With so many companies rushing to acquire or build web analytics expertise and a real drought of knowledgeable practictioners, it's inevitable that agencies and internal measurement departments are both going to struggle to get their feet on the ground. And it's probably not surprising that they will end up hiring lots of folks from the traditional BI world.
Unfortunately, web analytics practice is quite distinct from most traditional BI systems - and the web analytics implementation strategy I'm talking about was a perfect example of why pulling old BI methodologies unthinkingly into the web analytics world might be both attractive and also a really bad idea.
Here's the method. The business client team needs to develop the set of reports they want. The agency/measurement group will then decode the reports into a set of data models required to support them. After accomplishing this, the vendor will then develop tags that capture the data model. When the implementation is done, the client is guaranteed to get the reporting they want - because the vendor has done a vast amount of detail work to make sure that every single report item is captured in the tag.
It's all right out of Data Modeling 101 from your basic MBA BI handbook isn't it? It's also fundamentally misguided.
The original BI implementations where this sort of methodology was used were built in a completely different world. They were extracting data from large corporate systems where the contents and use of the subject were well known to at least a few "subject matter experts." These subject matter experts generally knew exactly what information they needed - often they were already getting that information - just not in a timely or convenient fashion. What they didn't know, was how to get that information easily.
In that world, the IT analyst could rely on the "subject matter expert" to really understand the underlying data, its purposes and his or her needs. In addition, the translation from reports to data model was an essential step because the IT analyst needed to map the necessary reports back to complex internal database systems and build a reporting system that would do the necessary translation work.
For that world, a "report-based" BI process really worked. It made sense.
That it doesn't even remotely apply to the world of web analytics is probably obvious from the description above. First, the web marketing manager is by no means a subject matter expert in web analytics the way an accounting or HR expert was on the data in their internal corporate management systems. The web product and marketing managers almost never know what data is actually available, how web analytics data translates into real-world behavior and what kinds of reporting and analysis are necessary and effective.
Without a subject matter expert, then, the whole idea of getting requirements as a set of reports is deeply flawed. But the problems don't end there.
The classic BI analyst had to build a data model because a BI system had to translate the data stored in some internal system into a database reporting platform. Inferring the data model from the reporting requirements was absolutely essential - it was a step that simply couldn't be ignored.
There is no corresponding translation in web analytics. A reporting system and data model are already done - captured in the enterprise software delivered by the vendor. So most of the work done in building a data model is unnecessary, and serves only to mask the essential problem with this approach.

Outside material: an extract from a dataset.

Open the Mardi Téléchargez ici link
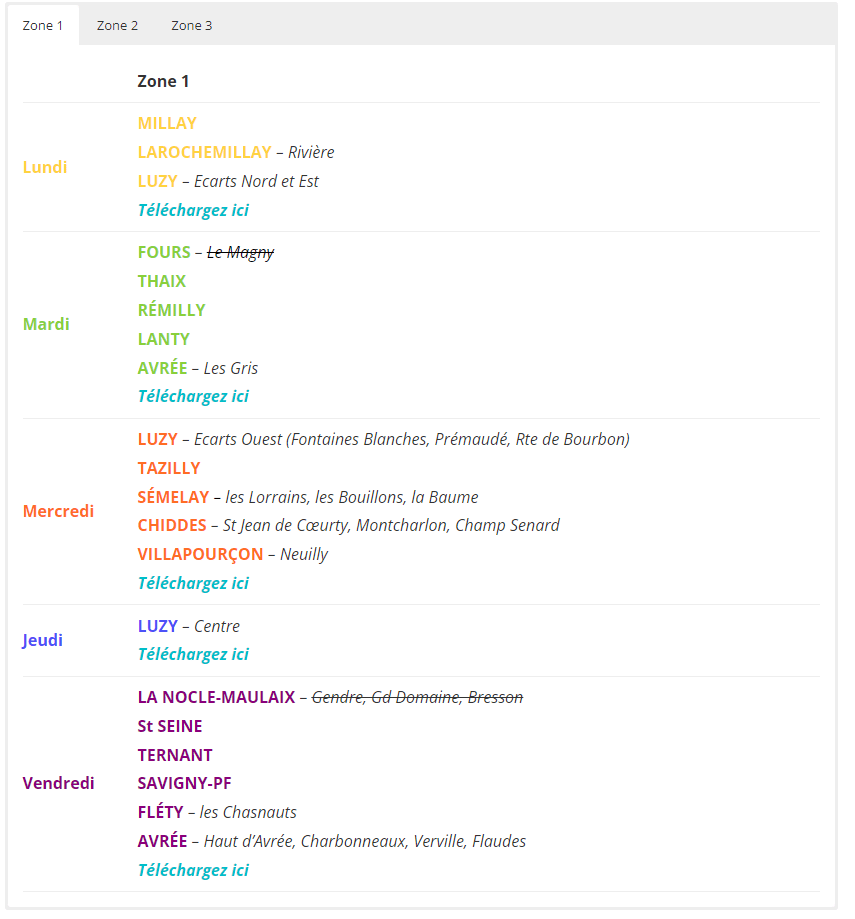Image resolution: width=855 pixels, height=919 pixels. click(x=193, y=396)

And that problem is that, at root, it confuses the purpose of web analytics with web reporting - virtually insuring that both will implemented poorly.
The simple fact is that most of the information you need to do analysis is not generally captured in reports. And shouldn't be. Analysis is invariably a deep dive into the data. Reporting is a business tracking and alerting tool. The types of data necessary for reports and analysis overlap - but are often widely disparate.
The BI "report" methodology might (if you ignore the absence of real subject matter expert) capture all of the requirements necessary for reporting - but it would still leave a great deal that is necessary for analysis out.
So why would anyone adopt this approach?
Well there are reasons, some of which go beyond just plain old muddy thinking (and there's every reason to believe that most practitioners of the classic BI methodology don't have the faintest clue as to its roots and limitations).
I've remarked elsewhere that I think laziness is THE fundamental fact of human nature when it comes to business. And this methodology definitely plays to that trait. Because the report set is client generated, it means the client is on the hook to provide virtually all the intellectual property. So an agency or internal measurement department don't really have to know much about the business or the analytics. Believe me, it's a lot easier to spend your time culling a data model from a report than it is coming up with a real analytic strategy. So despite looking like a lot of work, this method is intellectually easy.
In addition, a measurement system that supports nothing more than an overly complicated and unreadable reporting system is pretty much guaranteed to maintain the status quo. And not everybody has a real interest in strong, pointed measurement and analysis - there are always people benefitting from the status quo. So this method can create the appearance of exhaustive measurement without any of the discomforting reality.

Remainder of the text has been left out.